Oncogenic K-Ras Alleles and Their Genetic Interactors in Mouse Models of Colorectal Cancer

Abstract

KRAS (Kirsten rat sarcoma) oncoprotein is mutationally activated in ~40% of colorectal cancers (CRC) and KRAS mutation state is an excellent predictor of the failure of a cancer to respond to conventional chemotherapy or targeted therapy. The colonic epithelium provides a biologically relevant context in which to study allele-specific characteristics of KRAS because CRC displays a broader spectrum of activating mutations than KRAS-mutant tumors in other organs.

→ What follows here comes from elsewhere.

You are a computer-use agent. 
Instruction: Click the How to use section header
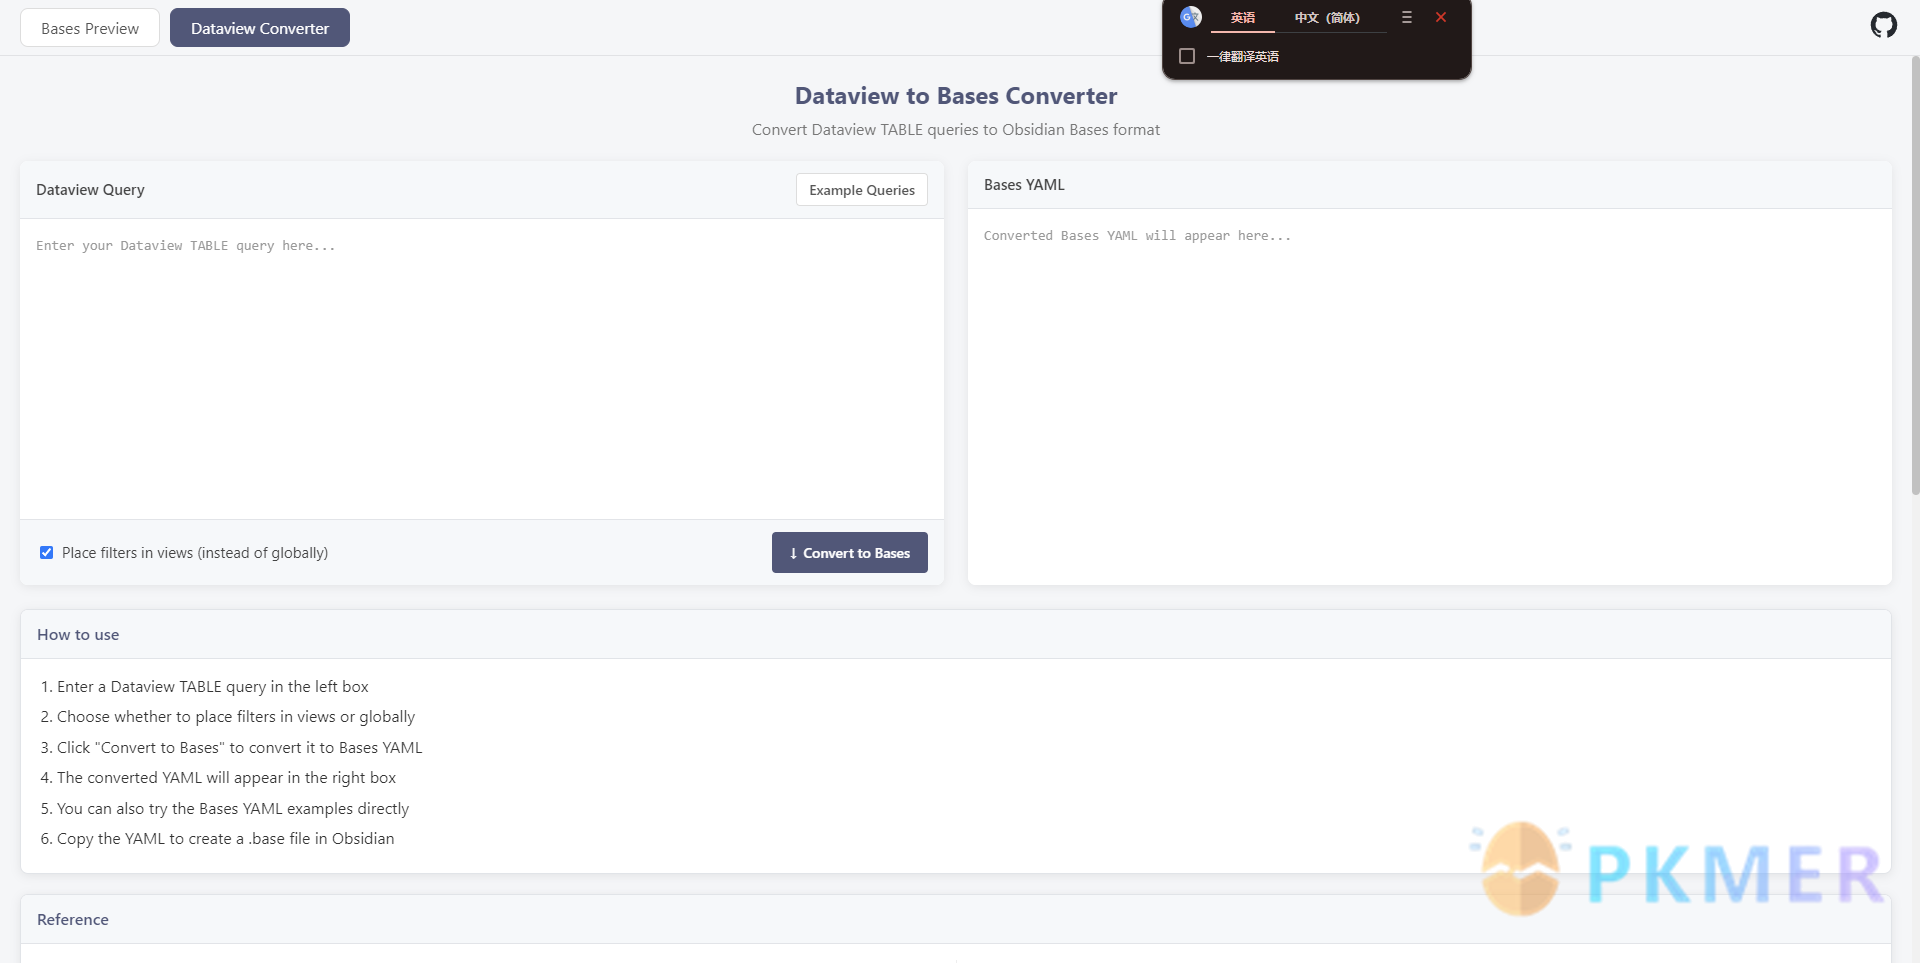click(x=78, y=635)
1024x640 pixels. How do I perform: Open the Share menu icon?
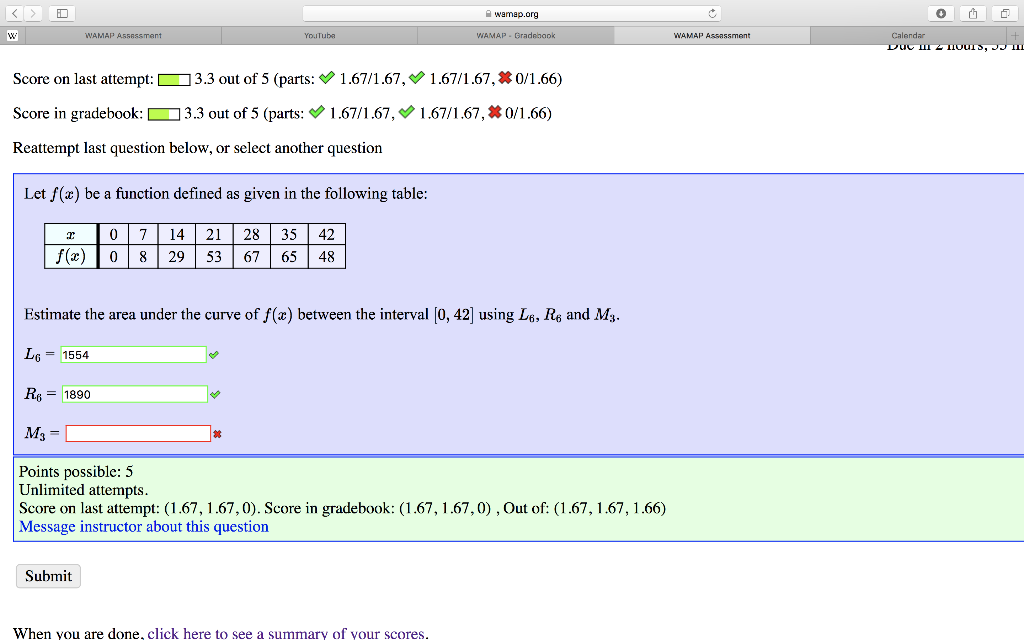pyautogui.click(x=971, y=13)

For example, G13D (10-20%) and A146T (5-10%) are activating mutations that occur much more frequently in CRC than in other cancers. Both mutants were identified in historical studies as oncogenic variants of RAS, but the oncogenic mechanism and biological relevance for the tissue-specific prevalence remains to be elucidated. Understanding the biological properties of different mutant forms of KRAS is especially important for informing cancer therapy, as KRAS remains largely undruggable. I established conditional mouse models of K-RasG13D and K-RasA146T to compare their effects on murine colonic homeostasis and neoplasia to the previously characterized K-RasG12D allele. In homeostasis – when K-Ras is mutated on its own, in the absence of secondary oncogenic mutations – I found that K-RasG13D exhibits a lower level of GTP-binding that correlates with intermediate crypt hyperplasia and downstream Erk activation. In combination with conditional loss of the tumor suppressor Apc, K-RasG13D is capable of driving murine CRC development, albeit with a better survival prognosis than K-RasG12D tumors. Integrating transcriptomic data from our murine tumors and CRC patients, we found that an allele-specific Krasmutant expression signature from genetically simple murine tumors was capable of clustering CRC patient samples by KRAS allele. Finally, we introduced a novel workflow for in vivo validation of allele-specific synthetic lethal hits curated from publicly available data from the Achilles Project. In parallel work, I showed that KrasA146T is capable of cooperating with secondary tissue-specific genetic hits (Apc in colon and Tp53 in pancreas) to promote carcinogenesis, even in pancreatic ductal adenocarcinoma (PDAC) where the mutation is exceedingly rare in humans. Ultimately, I aim to elucidate mutant-specific drug sensitivities by deeply understanding K-Ras biology in the genetically controlled setting of our mouse models.